--- Page ---

Scaling Enterprise-Grade RAG: Lessons from Legal Frontier - Calvin Qi (Harvey), Chang She (Lance)

5.8K views · Jul 29, 2025 · 16:40 min · Watch on YouTube ↗

Takeaway

Frontier enterprise RAG needs tiered eval-driven development plus a multimodal lakehouse foundation (not just a vector DB) to handle complex jurisdiction-spanning legal queries.

Summary

Harvey (legal AI assistant) and LanceDB walk through retrieval at three scales: assistant uploads (1-50 docs), Vaults (deal-room scale), and Data Corpuses (entire country legislation, tens of millions of docs).
Complex legal queries mix semantics, implicit date filters, citation IDs (EU 2019/2062, Article 129 CRR), and multi-part jurisdictional reasoning — a single retrieval method can't handle it.
Eval-driven development with tiered evals: expert review (high fidelity, costly), expert-labeled criteria (medium), and automated retrieval precision/recall (fast iteration); 'no silver bullet eval'.
Infra needs: data privacy/retention per customer, telemetry, fast online queries plus offline reingestion for ML experiments at tens of millions of docs.

---

- **Set problem**: Resume the page on scaling enterprise RAG for legal queries after its last sentence. The items aren't needed here.

--- Items ---

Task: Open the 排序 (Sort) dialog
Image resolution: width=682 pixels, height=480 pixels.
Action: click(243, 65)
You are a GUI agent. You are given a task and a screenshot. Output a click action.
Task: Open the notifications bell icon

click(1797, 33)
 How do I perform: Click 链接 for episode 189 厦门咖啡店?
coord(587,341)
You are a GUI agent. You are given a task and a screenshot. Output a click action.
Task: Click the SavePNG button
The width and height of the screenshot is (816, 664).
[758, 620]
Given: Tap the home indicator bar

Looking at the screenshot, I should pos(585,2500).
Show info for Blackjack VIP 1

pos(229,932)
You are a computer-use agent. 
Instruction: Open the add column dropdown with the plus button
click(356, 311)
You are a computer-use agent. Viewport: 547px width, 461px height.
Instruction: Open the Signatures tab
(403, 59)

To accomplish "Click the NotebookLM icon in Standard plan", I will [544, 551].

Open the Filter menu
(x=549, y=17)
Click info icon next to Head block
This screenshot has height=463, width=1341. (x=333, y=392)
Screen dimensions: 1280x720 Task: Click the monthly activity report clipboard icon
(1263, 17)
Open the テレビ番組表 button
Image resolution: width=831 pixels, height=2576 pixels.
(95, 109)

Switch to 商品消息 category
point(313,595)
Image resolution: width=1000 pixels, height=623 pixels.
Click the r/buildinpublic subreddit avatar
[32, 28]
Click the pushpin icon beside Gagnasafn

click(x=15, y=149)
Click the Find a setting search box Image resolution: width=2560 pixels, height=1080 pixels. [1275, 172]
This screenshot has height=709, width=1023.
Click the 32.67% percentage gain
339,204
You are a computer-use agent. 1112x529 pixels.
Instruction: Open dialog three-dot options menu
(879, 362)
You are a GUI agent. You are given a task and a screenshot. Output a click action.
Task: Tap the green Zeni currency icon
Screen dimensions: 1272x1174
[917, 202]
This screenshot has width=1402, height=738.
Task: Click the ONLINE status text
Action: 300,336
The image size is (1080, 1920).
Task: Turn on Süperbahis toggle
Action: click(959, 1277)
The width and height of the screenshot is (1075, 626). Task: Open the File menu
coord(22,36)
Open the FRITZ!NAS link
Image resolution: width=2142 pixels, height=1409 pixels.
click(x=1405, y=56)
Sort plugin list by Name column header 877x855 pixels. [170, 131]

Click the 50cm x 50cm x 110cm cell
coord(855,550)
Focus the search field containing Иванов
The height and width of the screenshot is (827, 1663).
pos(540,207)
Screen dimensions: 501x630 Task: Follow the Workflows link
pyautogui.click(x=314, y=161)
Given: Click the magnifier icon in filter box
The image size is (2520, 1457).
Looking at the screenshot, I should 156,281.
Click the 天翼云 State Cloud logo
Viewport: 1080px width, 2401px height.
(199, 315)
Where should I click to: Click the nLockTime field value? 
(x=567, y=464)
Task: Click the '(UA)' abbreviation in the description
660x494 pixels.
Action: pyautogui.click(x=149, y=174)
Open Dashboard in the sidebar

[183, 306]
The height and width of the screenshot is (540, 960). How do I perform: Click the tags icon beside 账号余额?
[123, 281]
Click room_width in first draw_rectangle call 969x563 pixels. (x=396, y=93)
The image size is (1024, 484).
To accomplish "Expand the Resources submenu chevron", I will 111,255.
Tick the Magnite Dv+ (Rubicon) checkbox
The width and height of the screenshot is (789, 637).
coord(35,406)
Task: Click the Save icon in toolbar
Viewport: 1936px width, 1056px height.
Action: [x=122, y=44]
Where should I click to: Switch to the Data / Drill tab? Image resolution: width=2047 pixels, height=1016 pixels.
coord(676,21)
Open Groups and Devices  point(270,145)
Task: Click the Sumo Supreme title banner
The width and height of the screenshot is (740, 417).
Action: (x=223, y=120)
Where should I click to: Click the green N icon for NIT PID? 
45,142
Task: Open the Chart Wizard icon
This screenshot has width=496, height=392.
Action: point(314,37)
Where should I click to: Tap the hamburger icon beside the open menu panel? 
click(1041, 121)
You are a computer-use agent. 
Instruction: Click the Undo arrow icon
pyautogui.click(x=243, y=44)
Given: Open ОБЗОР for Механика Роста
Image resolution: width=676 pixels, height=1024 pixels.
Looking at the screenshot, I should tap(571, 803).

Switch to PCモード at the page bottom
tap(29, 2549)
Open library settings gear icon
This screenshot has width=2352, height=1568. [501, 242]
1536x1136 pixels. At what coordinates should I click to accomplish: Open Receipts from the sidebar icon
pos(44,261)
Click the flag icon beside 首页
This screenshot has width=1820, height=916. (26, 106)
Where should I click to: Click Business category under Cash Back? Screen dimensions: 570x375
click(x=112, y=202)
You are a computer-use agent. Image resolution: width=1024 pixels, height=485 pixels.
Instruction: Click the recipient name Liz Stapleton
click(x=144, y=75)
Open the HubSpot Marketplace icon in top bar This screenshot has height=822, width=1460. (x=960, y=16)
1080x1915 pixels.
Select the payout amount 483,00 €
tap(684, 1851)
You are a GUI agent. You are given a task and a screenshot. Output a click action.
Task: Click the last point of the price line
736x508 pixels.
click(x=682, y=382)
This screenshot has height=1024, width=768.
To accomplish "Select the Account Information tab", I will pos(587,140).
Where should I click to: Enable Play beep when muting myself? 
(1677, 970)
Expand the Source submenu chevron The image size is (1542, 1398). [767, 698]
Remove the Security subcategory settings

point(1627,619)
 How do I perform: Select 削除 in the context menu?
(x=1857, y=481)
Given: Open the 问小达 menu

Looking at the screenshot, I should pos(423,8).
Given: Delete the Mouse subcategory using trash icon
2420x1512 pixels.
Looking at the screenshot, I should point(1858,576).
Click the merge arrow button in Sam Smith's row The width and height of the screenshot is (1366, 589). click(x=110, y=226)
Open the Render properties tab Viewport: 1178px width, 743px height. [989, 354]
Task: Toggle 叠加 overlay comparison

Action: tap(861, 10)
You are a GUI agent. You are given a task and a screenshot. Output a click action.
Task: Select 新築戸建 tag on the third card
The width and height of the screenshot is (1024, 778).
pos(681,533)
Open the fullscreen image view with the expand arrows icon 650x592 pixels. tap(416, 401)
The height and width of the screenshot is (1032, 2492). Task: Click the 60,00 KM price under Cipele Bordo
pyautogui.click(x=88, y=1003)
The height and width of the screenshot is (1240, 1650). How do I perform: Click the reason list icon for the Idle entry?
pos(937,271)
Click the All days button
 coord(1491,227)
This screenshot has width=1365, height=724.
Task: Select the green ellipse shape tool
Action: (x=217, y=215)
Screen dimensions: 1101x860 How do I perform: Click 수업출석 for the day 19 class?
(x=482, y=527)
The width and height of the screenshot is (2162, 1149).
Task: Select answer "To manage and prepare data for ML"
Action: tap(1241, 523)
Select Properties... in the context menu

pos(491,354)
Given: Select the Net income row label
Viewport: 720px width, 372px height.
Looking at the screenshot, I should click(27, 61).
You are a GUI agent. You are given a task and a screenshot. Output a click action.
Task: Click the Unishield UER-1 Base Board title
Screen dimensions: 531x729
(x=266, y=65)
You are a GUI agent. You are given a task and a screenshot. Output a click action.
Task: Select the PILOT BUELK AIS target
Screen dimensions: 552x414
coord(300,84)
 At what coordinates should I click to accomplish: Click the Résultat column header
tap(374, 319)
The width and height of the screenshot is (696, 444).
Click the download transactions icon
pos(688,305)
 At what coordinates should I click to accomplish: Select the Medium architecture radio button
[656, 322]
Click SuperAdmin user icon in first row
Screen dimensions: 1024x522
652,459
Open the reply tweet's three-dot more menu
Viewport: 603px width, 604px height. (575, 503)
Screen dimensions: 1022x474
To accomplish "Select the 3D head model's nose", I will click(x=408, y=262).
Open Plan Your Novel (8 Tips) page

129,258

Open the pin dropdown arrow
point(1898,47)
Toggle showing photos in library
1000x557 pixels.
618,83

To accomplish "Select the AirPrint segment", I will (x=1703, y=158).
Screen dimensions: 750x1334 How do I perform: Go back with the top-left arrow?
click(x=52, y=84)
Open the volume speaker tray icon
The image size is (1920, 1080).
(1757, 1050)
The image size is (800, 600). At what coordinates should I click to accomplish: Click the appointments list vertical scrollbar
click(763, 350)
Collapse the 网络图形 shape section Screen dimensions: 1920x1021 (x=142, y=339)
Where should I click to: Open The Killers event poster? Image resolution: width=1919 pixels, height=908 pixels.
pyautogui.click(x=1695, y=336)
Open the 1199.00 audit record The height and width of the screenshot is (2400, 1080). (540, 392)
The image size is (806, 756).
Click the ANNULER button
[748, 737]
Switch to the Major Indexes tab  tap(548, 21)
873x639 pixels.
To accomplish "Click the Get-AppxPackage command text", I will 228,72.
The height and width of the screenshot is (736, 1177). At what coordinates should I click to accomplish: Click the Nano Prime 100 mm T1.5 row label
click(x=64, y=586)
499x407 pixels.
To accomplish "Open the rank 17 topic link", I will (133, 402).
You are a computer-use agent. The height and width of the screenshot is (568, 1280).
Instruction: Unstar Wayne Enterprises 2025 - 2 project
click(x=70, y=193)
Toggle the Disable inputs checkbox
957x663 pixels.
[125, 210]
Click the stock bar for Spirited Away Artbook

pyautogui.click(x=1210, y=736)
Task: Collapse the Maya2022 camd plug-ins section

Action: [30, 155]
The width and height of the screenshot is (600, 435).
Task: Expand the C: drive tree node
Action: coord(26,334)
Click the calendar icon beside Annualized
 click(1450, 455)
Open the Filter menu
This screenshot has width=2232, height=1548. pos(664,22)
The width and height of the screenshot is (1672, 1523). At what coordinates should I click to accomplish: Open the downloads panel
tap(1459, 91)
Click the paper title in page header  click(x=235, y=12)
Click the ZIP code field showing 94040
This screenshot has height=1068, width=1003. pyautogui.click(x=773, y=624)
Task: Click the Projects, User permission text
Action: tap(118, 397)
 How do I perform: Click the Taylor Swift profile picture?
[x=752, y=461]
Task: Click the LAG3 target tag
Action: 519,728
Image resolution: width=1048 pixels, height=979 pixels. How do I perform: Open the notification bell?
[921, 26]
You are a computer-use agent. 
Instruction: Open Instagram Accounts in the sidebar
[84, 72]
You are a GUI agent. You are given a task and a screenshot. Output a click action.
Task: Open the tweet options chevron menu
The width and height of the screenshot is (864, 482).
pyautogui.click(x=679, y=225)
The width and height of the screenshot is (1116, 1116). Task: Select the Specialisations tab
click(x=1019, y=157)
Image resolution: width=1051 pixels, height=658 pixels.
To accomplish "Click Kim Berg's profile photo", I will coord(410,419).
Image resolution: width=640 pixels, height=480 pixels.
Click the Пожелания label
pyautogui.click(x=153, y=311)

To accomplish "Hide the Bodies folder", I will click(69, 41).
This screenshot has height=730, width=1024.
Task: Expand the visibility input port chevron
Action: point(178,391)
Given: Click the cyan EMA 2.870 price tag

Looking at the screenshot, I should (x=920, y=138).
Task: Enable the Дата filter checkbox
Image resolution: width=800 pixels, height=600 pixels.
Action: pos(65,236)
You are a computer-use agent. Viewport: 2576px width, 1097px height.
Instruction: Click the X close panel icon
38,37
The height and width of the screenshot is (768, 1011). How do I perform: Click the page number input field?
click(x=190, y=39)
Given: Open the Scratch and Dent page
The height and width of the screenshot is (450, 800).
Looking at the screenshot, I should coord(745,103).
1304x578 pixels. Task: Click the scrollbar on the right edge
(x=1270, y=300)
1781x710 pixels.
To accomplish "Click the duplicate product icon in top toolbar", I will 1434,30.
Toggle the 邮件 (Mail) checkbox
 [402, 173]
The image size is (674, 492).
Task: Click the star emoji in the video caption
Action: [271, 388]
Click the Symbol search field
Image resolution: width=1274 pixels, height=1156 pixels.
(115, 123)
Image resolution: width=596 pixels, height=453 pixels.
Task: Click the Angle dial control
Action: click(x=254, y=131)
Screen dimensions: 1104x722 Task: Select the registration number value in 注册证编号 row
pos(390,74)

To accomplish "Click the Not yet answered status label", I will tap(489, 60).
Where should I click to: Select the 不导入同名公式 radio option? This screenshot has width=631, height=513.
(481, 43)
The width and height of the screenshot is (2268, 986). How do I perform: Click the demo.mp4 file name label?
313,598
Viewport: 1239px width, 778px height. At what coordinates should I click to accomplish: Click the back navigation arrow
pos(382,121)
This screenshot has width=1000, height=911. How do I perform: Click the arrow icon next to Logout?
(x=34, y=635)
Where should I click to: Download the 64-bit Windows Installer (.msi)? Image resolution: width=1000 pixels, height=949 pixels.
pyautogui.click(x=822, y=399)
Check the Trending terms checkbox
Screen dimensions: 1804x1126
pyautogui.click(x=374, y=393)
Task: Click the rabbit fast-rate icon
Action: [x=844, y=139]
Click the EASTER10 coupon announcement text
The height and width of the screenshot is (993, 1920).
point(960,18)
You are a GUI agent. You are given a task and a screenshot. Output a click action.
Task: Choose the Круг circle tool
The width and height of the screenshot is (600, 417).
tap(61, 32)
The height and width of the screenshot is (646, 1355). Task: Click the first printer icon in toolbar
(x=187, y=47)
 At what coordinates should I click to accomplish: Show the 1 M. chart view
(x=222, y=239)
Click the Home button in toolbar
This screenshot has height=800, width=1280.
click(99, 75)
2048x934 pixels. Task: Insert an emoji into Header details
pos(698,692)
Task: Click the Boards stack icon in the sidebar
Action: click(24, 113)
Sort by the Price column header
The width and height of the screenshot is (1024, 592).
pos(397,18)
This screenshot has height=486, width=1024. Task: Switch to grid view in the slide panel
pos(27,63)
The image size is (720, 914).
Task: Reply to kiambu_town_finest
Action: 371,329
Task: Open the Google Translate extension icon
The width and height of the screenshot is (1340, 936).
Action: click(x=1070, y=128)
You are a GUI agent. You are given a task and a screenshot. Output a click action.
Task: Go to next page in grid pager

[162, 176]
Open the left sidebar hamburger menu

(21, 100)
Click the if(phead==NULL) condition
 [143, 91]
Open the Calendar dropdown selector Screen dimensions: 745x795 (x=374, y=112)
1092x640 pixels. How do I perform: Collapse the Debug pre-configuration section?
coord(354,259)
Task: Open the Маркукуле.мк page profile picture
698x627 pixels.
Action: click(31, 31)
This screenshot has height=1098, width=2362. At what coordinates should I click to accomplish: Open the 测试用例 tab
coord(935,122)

---

- **Output of the task**:
LanceDB positions as 'AI-native multimodal lakehouse' for vector + keyword + metadata over multimodal data.

raglegallancedb

Original description

In domains like law, compliance, and tax, building enterprise-grade RAG means very large scale, spikey workloads, a focus on accuracy, and non-negotiable privacy. In this talk, we'll share war stories and battle scars of how Harvey has built the world's most advanced AI agents for the legal profession on top of a highly optimized retrieval architecture. We'll cover how to get better retrieval via both sparse and dense retrieval methods, why domain-specific reranking is essential, and how to handle ambiguity in real-world queries. We'll also touch on how LanceDB's search engine enables this architecture by delivering low-latency, high-throughput retrieval across millions of documents of varying sizes without compromising privacy. This solid foundation enables Harvey to build a product that brings highly accurate answers to hundreds of law firms and professional services firms across 45 countries.

About Chang She
Two decades of building data tools for ML/AI. Pandas co-author. Building LanceDB, the database for multimodal AI.

About Calvin Qi
Calvin works on Retrieval Augmented Generation at Harvey for expert use cases in Legal, Tax, and more.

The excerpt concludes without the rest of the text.